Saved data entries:
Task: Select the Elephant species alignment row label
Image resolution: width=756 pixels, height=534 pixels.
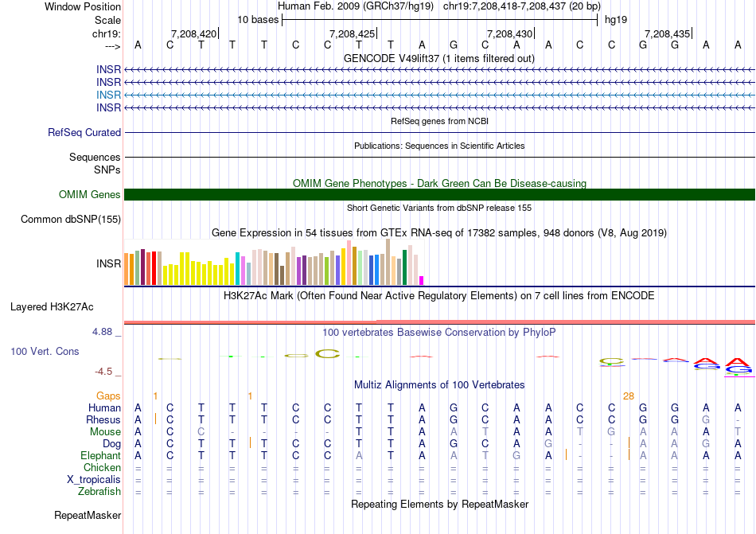Action: pos(100,456)
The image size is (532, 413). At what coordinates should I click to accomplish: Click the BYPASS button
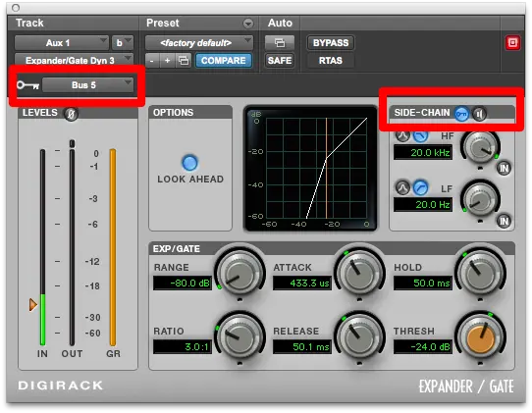(331, 43)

Task description:
Where the line containing "Image resolution: width=756" appears in the records above, begin copying and continue exactly through the last line, with nothing else; omit every picture.

Solution:
Image resolution: width=756 pixels, height=534 pixels.
Action: pos(100,456)
The image size is (532, 413). At what coordinates should I click to accomplish: Click the BYPASS button
(331, 43)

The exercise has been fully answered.